Reform must deal comprehensively with the practical problems of the time. Although Bretton Woods was a response to the collapse in the 1930s of the structure that had supported international trade and finance, the conference did not aim to restore that structure. The classical gold standard was no longer viable, the British pound sterling could not continue to underpin international finance, and tariff-free trade could not readily be restored. The goal in 1944 was to devise a new system in which the role of gold would be circumscribed, the US dollar would largely replace the pound at the centre of the system, and trade would be freed from restraint gradually through an orderly process. This revolution for the postwar era was a practical response to ongoing changes in global economic conditions.
Systemic reform in the 2020s must incorporate updates that reflect the key changes in international trade and finance of the last eight decades, and especially those of the twenty-first century. The hierarchy among nations in economic importance has evolved. Finance has become a much more important part of international exchange, as trade in goods has grown less rapidly.
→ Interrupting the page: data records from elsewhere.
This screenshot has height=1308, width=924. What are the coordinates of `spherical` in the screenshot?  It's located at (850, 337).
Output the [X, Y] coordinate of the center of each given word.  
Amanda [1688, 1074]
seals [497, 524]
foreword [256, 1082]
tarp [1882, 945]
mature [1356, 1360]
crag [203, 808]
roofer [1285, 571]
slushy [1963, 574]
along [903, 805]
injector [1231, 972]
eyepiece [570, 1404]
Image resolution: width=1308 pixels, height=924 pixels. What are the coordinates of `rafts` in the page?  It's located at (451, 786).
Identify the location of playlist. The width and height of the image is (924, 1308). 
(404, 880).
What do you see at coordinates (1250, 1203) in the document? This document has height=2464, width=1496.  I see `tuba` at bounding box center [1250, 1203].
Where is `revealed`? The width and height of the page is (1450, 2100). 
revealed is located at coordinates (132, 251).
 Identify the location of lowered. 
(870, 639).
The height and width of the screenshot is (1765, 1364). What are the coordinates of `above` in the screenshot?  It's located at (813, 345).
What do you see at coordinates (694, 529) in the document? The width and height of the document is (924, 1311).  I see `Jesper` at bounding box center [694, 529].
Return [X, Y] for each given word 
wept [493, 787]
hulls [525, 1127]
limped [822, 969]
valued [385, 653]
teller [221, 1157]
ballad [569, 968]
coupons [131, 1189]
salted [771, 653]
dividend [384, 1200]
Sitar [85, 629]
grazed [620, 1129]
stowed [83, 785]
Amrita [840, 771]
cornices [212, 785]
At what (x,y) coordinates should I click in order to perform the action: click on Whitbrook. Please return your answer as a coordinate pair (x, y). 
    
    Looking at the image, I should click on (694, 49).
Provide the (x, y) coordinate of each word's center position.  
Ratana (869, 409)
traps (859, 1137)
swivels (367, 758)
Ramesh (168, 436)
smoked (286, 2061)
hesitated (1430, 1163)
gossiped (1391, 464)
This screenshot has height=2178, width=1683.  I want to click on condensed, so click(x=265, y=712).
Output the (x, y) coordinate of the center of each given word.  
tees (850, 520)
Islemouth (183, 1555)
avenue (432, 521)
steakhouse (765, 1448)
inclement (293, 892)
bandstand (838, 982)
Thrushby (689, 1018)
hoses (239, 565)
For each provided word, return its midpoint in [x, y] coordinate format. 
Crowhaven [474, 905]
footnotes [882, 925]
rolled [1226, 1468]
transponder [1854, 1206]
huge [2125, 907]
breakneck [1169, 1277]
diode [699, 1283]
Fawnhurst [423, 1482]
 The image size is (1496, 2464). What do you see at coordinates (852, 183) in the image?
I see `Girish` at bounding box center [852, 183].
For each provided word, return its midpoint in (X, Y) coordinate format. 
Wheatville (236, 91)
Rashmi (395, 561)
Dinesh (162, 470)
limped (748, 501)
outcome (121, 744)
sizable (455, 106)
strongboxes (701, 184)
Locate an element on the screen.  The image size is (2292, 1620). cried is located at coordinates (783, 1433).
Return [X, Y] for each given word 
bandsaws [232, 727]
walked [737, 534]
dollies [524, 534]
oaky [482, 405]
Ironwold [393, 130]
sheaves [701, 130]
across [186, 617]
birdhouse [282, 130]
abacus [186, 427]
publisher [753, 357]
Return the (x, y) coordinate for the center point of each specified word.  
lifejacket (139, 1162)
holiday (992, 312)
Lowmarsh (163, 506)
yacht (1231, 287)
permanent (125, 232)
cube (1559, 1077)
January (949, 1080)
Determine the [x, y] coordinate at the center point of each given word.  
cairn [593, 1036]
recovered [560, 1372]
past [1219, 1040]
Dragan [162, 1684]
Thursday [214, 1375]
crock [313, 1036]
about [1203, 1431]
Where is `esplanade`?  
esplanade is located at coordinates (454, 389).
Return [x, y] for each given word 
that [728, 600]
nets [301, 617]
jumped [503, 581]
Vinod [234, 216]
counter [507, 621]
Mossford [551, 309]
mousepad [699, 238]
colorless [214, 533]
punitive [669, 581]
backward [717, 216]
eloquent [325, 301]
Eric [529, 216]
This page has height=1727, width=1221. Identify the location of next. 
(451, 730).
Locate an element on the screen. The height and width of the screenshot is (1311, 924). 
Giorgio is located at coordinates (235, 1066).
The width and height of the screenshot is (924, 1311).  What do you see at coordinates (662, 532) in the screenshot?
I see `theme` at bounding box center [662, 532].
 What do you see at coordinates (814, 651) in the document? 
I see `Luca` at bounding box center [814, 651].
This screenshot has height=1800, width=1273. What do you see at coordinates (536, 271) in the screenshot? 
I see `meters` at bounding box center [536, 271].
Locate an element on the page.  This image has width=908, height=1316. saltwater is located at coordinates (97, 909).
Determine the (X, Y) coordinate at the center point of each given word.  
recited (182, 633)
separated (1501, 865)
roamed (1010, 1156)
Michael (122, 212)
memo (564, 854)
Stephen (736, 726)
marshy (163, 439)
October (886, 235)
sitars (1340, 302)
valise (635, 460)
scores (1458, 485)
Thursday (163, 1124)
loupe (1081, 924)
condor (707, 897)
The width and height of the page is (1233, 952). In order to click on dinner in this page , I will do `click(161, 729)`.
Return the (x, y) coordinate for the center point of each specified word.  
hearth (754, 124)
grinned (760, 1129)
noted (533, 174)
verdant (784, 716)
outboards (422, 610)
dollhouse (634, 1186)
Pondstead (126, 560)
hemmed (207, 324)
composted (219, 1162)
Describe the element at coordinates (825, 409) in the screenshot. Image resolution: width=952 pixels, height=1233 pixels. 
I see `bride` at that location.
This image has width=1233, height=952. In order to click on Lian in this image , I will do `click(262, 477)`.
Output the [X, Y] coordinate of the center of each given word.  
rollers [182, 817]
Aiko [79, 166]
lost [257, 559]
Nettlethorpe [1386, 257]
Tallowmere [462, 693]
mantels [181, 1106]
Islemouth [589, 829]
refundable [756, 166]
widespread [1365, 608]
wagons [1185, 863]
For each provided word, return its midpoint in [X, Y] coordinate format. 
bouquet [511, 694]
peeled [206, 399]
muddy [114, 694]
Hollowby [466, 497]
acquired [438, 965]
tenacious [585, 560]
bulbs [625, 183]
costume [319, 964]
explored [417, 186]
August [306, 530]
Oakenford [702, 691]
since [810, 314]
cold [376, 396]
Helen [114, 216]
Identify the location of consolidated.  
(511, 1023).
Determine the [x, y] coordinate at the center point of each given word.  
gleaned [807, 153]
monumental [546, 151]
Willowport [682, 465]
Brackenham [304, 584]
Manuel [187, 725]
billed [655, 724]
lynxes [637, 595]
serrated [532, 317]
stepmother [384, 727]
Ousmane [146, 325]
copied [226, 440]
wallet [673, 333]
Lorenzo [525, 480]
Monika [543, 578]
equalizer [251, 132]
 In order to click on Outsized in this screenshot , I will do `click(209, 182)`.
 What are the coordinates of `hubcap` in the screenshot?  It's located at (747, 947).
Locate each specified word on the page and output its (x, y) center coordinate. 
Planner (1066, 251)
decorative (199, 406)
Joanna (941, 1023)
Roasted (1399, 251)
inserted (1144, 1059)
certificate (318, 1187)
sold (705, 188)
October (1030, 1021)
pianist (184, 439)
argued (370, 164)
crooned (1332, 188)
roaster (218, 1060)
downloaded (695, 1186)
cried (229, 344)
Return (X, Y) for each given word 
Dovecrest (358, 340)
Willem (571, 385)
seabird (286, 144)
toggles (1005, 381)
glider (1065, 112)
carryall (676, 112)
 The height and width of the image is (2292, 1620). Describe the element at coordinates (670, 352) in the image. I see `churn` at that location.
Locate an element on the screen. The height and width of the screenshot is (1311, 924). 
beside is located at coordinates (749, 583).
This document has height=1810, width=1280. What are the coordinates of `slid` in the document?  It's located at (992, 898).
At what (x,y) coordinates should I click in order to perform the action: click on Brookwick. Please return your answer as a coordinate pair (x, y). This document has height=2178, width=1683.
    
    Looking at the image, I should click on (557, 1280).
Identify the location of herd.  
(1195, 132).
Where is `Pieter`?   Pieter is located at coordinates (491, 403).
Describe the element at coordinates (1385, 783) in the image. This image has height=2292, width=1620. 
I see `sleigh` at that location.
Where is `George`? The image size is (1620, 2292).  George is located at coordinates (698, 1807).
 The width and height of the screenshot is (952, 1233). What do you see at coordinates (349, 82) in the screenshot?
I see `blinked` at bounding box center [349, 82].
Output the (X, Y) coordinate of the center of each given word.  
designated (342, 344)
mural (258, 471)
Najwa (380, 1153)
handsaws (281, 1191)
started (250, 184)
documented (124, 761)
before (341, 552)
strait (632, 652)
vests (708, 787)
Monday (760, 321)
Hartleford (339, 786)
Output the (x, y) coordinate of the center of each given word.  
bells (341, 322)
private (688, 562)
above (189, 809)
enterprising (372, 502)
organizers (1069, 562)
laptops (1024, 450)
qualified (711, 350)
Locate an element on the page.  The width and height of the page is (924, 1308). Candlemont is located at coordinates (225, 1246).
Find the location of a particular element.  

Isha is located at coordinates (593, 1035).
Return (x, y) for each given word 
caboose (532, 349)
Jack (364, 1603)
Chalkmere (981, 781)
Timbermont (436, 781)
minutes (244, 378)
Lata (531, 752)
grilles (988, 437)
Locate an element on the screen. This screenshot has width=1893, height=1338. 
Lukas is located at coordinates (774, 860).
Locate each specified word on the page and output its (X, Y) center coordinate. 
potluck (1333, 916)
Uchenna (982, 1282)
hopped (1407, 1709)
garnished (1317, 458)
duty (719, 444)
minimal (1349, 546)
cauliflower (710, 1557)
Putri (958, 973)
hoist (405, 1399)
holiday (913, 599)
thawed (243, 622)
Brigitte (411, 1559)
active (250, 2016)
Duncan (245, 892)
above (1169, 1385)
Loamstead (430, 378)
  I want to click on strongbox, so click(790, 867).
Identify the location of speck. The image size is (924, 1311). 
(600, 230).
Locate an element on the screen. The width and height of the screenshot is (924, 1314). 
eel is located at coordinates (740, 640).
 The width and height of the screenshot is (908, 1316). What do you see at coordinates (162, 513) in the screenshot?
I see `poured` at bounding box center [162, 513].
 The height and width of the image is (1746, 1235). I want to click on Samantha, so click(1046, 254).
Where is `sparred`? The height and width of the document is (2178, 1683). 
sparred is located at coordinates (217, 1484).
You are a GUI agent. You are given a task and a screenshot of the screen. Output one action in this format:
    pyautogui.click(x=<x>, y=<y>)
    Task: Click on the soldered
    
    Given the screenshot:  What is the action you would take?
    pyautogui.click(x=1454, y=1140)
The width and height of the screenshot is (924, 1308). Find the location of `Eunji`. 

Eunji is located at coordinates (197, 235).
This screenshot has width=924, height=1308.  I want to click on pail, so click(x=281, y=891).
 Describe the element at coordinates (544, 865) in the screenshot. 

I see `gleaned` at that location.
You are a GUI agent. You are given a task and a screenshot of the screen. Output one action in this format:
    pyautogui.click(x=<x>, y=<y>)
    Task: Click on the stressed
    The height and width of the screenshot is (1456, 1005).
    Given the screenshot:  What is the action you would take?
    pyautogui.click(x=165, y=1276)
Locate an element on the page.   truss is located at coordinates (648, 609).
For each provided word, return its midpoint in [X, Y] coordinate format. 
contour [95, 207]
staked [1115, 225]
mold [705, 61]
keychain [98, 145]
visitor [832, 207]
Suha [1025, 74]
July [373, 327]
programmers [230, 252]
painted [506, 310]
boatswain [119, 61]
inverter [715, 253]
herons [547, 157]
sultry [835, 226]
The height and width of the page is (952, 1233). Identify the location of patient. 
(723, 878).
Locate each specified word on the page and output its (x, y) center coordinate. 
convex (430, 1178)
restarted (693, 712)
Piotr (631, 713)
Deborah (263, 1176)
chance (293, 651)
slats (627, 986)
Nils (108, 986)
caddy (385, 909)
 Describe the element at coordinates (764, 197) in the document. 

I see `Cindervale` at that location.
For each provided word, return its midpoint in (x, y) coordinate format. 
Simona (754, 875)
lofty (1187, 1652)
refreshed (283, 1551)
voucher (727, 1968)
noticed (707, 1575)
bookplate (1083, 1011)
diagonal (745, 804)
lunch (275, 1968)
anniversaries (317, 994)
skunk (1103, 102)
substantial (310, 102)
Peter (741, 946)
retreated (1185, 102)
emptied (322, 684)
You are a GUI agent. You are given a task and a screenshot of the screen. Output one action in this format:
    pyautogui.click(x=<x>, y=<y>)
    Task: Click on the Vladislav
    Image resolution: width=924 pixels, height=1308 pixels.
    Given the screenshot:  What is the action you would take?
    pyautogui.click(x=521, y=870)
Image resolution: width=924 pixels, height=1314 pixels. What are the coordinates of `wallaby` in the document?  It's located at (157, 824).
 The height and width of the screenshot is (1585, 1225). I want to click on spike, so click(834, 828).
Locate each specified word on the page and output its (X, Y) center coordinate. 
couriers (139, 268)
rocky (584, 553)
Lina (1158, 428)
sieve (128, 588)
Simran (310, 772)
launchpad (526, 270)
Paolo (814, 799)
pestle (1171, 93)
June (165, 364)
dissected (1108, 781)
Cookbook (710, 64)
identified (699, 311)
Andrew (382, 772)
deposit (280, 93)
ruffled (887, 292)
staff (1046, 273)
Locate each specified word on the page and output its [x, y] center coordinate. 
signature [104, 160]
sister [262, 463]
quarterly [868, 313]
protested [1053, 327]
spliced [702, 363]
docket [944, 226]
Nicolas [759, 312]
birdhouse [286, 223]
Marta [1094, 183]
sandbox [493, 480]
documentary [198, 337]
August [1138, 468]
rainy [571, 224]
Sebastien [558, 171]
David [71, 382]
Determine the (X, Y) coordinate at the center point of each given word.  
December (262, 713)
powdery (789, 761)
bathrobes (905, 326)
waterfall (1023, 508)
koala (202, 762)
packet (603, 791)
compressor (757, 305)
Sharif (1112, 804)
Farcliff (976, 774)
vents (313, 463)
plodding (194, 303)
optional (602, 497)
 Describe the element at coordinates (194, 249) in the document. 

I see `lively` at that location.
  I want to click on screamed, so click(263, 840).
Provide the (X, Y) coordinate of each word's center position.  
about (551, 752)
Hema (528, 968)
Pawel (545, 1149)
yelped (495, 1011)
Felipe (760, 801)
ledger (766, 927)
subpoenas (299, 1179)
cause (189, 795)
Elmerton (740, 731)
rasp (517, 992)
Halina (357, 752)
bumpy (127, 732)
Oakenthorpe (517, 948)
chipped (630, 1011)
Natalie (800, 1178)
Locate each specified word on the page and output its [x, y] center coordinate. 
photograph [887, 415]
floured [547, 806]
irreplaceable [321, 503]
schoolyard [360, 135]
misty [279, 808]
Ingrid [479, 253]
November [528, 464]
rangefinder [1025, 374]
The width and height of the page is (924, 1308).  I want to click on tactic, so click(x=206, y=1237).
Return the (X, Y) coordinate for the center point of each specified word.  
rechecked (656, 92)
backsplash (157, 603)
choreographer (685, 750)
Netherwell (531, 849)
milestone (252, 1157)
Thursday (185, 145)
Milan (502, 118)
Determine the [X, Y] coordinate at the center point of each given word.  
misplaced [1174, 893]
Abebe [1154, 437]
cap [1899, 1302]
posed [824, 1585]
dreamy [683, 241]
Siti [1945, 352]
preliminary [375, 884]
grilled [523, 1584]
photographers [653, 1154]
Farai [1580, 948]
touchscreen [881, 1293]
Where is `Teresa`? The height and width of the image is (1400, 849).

Digital commerce and the role of data as a distinct economic asset are new phenomena that require a corresponding evolution in governance and oversight, perhaps through an expanded mandate for an existing agency or — more effectively — through a new multilateral agency. More broadly, climate change is an overarching threat to the sustainability of international relations.
The post-Second World War systemic architecture has always consisted of several separate agencies operating in their own silos without comprehensive oversight or guidance. A reformed system for the era following the Russia-Ukraine war can be expected to be effective only if it is comprehensive enough to tackle aggressively the effects of these evolutionary changes and continuing shortcomings. The United Nations, its specialized agencies and other multilateral organizations have shown remarkable persistence since the end of the Second World War. Whether they can adapt to the shocks that are now upending the world that they were designed to manage, or whether they will need a more wholesale replacement, is the major issue that now challenges global cooperation.